* **EXCERPTED TEXT**:
# Mapmaking Discussion & Philosophy (WIP/Critique) > General and Miscellaneous Mapping >  Map the Guild, take two and a half

## Azélor

Take one  was a science fiction representation of the Guild.
take two never was. 

Take two and a half:

I took 70 members of the Guild and placed them on the map, mostly those that are active or have been somewhat active in the last year. 
Some I don't have the exact location.
I think we used to have a map like that before.

----------


## arsheesh

Cool idea!  I enjoyed seeing whereabouts our fellow Guild members abide.  Thanks for sharing.

Cheers,
-Arsheesh

----------


## MistyBeee

Oh ! This makes so obvious how unevently distributed we are ! Just Jax in South America, no one in Africa, and this huge, huge empty asia despite the lonely Voolf !! o_o

----------


## Voolf

> Cool idea!  I enjoyed seeing whereabouts our fellow Guild members abide.  Thanks for sharing.
> 
> Cheers,
> -Arsheesh


I agree. Great idea. Thanks for that.




> Oh ! This makes so obvious how unevently distributed we are ! Just Jax in South America, no one in Africa, and this huge, huge empty asia despite the lonely Voolf !! o_o


Yeah..., someone has to cover that time zone  :Razz: 
But for real, it is lonely to be alone here. Maybe you can split me and put half in Japan and other in Poland. I do come back there occasionally  :Razz:

----------


## Greg

> Oh ! This makes so obvious how unevently distributed we are ! Just Jax in South America, no one in Africa, and this huge, huge empty asia despite the lonely Voolf !! o_o


Yeah, I guess it's not too surprising we're mostly centred around Europe and North America, but still... Well done to Voolf and Jax propping up our Asian and South American branches!

Cool idea, Azélor!

----------


## Kellerica

Oh, this is super cool to see! It is true that the Guild is not that evenly distributed... Our world domination still needs some more work, it seems  :Very Happy: 

I think Pomb is in South Africa, though, isn't he? Been a while since he last posted, but even so.

----------


## DrWho42

fine work!  :Surprised:

----------


## eViLe_eAgLe

Woah, I didn't know Arsheesh and all these other guild-members were so close to me, interesting to know  :Smile:

----------


## Eilathen

Haha that is pretty cool! It's nice to see where you're all living.
I'm a bit sad that I'm not on it, but then again, I'm not really an active mapper, just an active commenter, I guess.

----------


## Falconius

That's pretty cool.  It's nice to have a map for where people are and the distribution is pretty interesting.

(incidentally the star version of take one is also pretty darn cool, I don't remember if I saw that before.)

----------


## Wingshaw

Cool map, Azelor  :Smile:  I remember when I joined the Guild, it felt like it was mostly French. Nice to see Italy, UK and Netherlands a bit more represented. I also thought that Australia had a few more members, once upon a time.

Wingshaw

----------


## Azélor

> Cool map, Azelor  I remember when I joined the Guild, it felt like it was mostly French. Nice to see Italy, UK and Netherlands a bit more represented. I also thought that Australia had a few more members, once upon a time.
> 
> Wingshaw


Yes, A few members have gotten inactive. Yet some do still hang around but devolved into primitive lurkers.

Word and element pointing entries
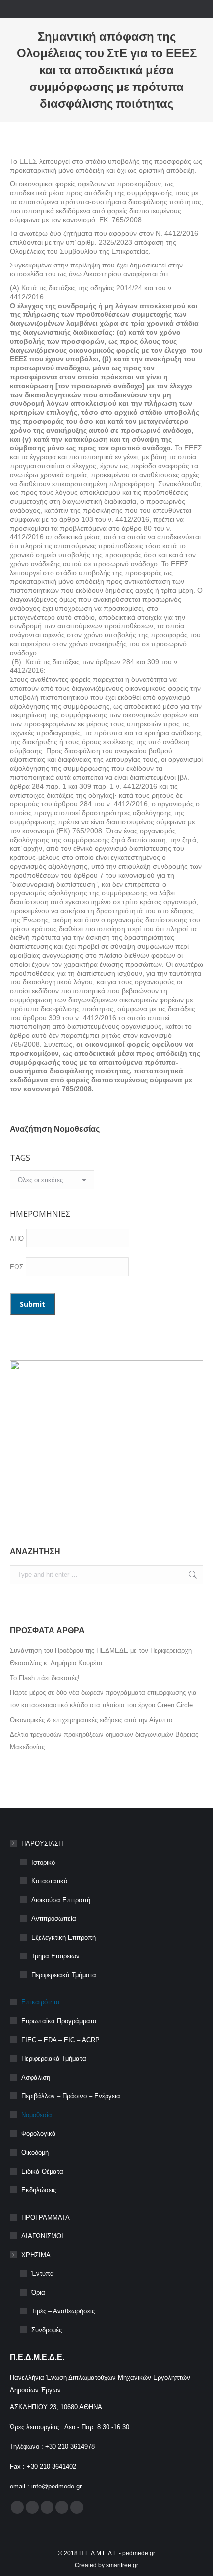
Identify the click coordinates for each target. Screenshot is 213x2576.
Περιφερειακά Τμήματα (63, 1975)
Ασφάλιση (35, 2077)
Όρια (38, 2292)
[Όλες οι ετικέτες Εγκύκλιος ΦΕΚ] (52, 1182)
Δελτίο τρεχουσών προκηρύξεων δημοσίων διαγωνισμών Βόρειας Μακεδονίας (104, 1741)
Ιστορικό (43, 1862)
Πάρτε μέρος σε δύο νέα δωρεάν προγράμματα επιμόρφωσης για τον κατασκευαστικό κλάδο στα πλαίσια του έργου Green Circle (103, 1699)
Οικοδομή (35, 2152)
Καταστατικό (49, 1881)
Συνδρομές (46, 2330)
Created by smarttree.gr (106, 2565)
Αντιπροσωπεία (53, 1918)
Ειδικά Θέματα (42, 2171)
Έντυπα (42, 2273)
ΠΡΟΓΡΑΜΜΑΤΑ (45, 2217)
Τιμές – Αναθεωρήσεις (63, 2311)
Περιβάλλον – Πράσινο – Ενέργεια (70, 2096)
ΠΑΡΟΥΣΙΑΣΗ (42, 1843)
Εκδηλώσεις (38, 2190)
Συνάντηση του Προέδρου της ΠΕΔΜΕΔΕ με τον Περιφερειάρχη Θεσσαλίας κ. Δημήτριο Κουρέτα (101, 1657)
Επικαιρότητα (40, 2002)
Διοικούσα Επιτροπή (60, 1900)
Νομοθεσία (36, 2115)
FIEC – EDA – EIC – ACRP (60, 2039)
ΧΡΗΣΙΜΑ (36, 2255)
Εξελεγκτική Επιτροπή (63, 1937)
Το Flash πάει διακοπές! (45, 1678)
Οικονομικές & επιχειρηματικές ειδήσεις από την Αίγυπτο (91, 1720)
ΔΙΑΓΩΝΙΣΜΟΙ (42, 2236)
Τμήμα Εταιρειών (55, 1956)
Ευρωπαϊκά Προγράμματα (59, 2021)
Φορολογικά (38, 2133)
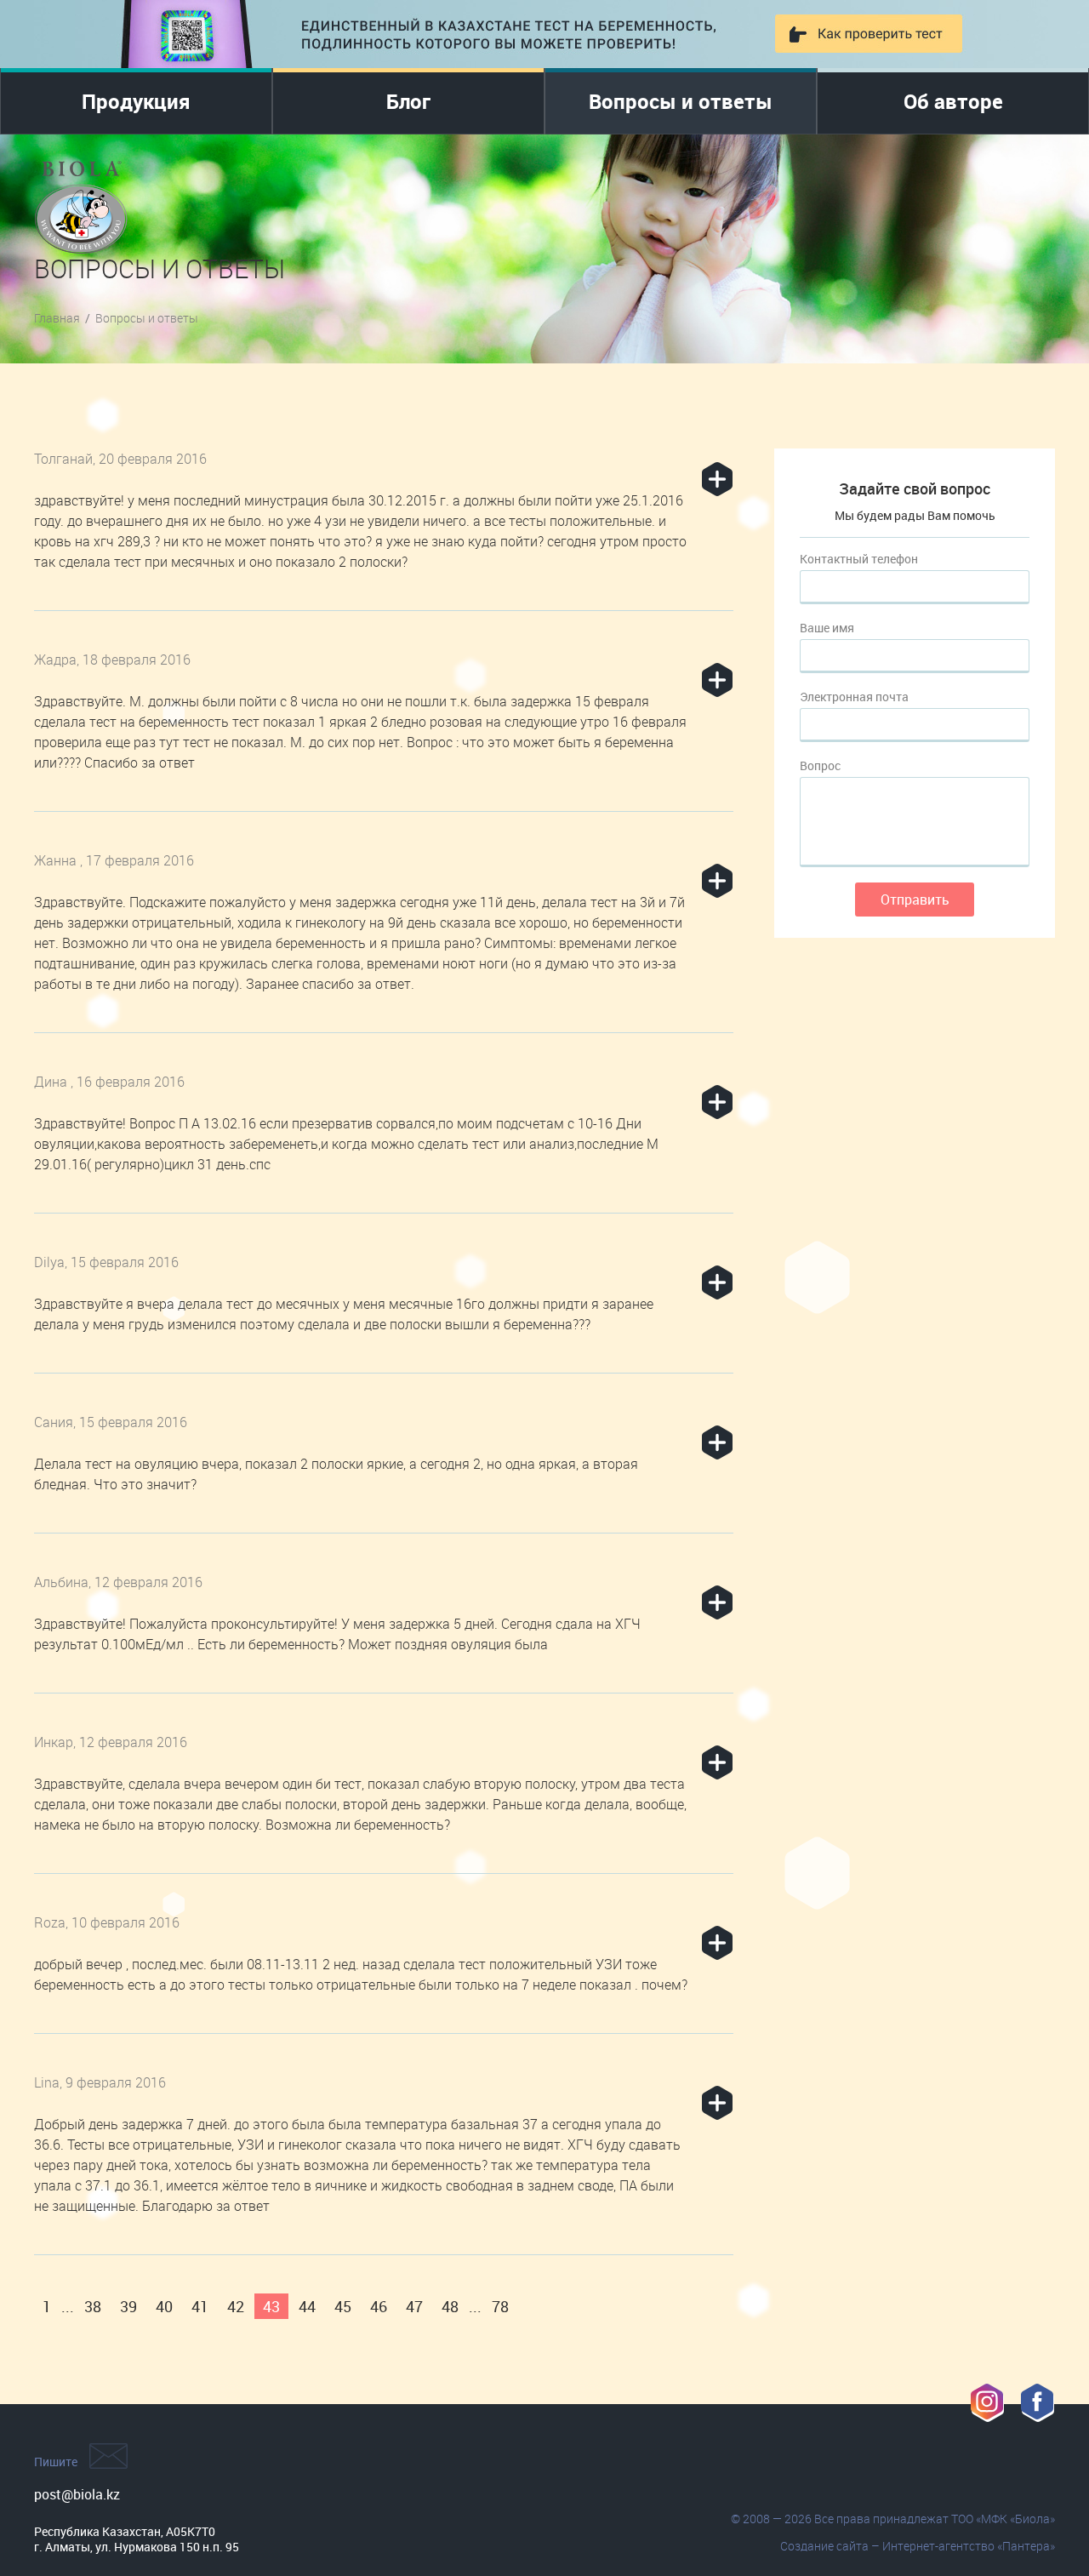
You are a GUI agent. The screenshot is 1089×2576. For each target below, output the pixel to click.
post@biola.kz (77, 2494)
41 (199, 2306)
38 (92, 2306)
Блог (408, 101)
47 (414, 2306)
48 (450, 2306)
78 (500, 2306)
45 (342, 2306)
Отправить (915, 899)
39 (128, 2306)
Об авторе (953, 101)
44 (307, 2306)
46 (378, 2306)
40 (164, 2306)
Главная (57, 318)
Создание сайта (824, 2546)
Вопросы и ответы (681, 101)
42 (235, 2306)
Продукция (136, 101)
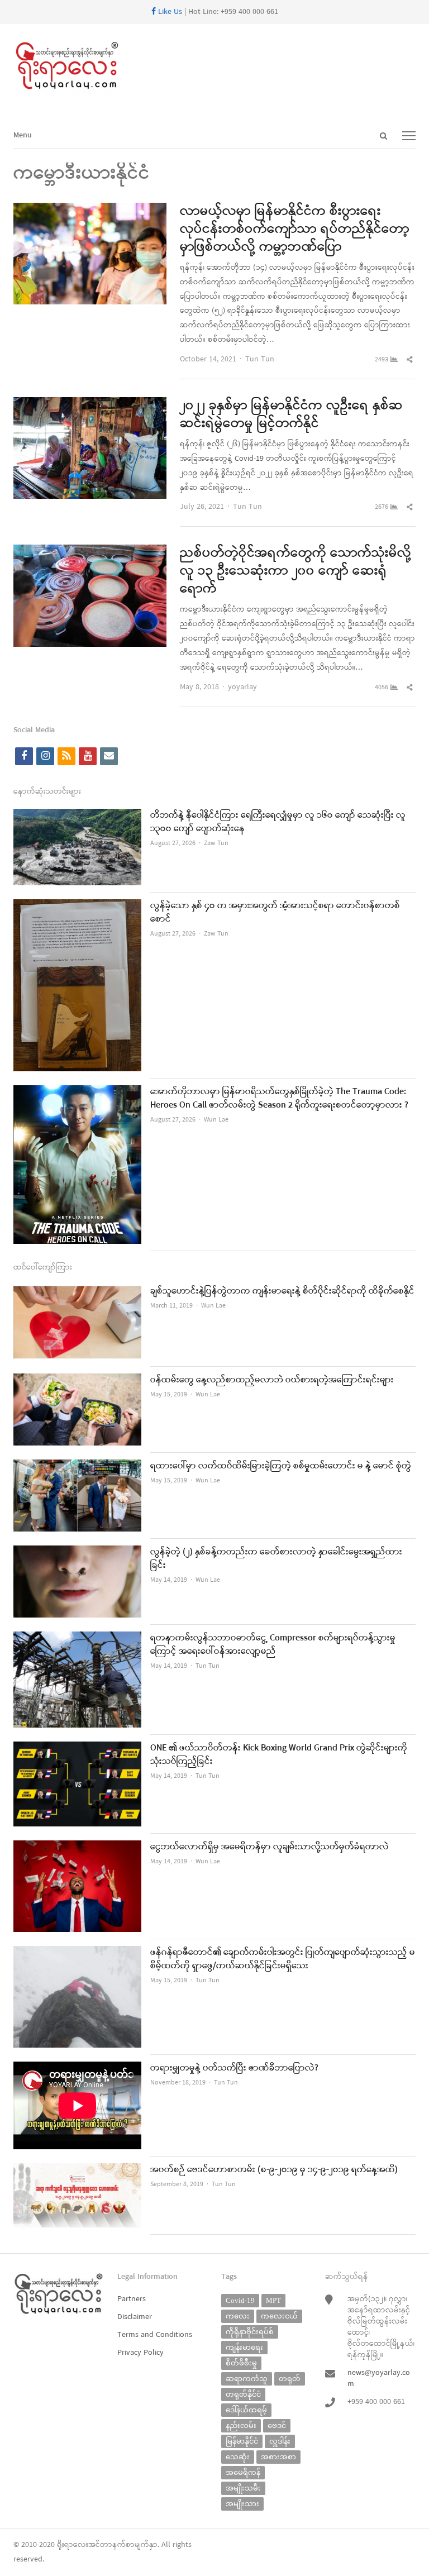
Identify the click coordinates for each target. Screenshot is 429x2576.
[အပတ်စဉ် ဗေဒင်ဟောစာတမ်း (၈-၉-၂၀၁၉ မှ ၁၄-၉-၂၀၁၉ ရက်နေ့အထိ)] (77, 2170)
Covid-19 (240, 2300)
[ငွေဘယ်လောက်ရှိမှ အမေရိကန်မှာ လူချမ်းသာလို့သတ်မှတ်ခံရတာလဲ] (77, 1847)
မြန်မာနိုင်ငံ (242, 2441)
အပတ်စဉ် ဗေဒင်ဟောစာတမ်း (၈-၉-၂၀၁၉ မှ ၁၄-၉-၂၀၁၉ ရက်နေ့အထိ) (274, 2170)
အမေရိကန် (243, 2472)
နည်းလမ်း (241, 2425)
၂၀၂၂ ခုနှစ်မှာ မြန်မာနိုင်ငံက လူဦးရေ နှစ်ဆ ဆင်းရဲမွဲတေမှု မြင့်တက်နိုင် (291, 415)
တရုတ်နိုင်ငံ (243, 2394)
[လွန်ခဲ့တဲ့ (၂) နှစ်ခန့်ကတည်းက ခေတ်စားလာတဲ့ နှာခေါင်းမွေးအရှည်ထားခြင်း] (77, 1552)
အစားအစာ (278, 2457)
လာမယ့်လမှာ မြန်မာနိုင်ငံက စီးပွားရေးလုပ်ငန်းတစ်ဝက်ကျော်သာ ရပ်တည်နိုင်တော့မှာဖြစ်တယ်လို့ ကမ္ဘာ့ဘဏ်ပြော (294, 230)
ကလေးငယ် (279, 2316)
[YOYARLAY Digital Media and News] (214, 66)
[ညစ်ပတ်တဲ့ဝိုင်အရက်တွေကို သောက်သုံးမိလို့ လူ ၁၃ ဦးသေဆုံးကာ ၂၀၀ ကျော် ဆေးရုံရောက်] (89, 551)
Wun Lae (216, 1119)
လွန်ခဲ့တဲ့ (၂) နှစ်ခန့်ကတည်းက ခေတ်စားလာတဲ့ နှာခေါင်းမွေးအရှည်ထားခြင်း (276, 1559)
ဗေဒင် (277, 2425)
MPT (273, 2300)
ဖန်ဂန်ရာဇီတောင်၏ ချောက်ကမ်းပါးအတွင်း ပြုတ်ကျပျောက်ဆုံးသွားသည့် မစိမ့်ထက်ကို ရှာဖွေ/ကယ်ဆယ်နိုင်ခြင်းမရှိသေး (282, 1959)
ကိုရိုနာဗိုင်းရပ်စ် (250, 2331)
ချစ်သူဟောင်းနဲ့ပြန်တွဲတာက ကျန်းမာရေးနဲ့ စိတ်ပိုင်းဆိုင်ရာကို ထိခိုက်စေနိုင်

* **WRITTEN EXERCISE 1**:
According to the forum thread, how many Guild members did Azélor place on the map?
* **WRITTEN EXERCISE 2**:
Rewrite the part of the forum thread that opens with the words containing "Haha that is" and closes with "saw that before.)", putting "poster" in place of "commenter".
These entries have no connection to the forum thread.

* **CORRECT RESULT 1**:
70 members

* **CORRECT RESULT 2**:
Haha that is pretty cool! It's nice to see where you're all living.
I'm a bit sad that I'm not on it, but then again, I'm not really an active mapper, just an active poster, I guess.

----------


## Falconius

That's pretty cool.  It's nice to have a map for where people are and the distribution is pretty interesting.

(incidentally the star version of take one is also pretty darn cool, I don't remember if I saw that before.)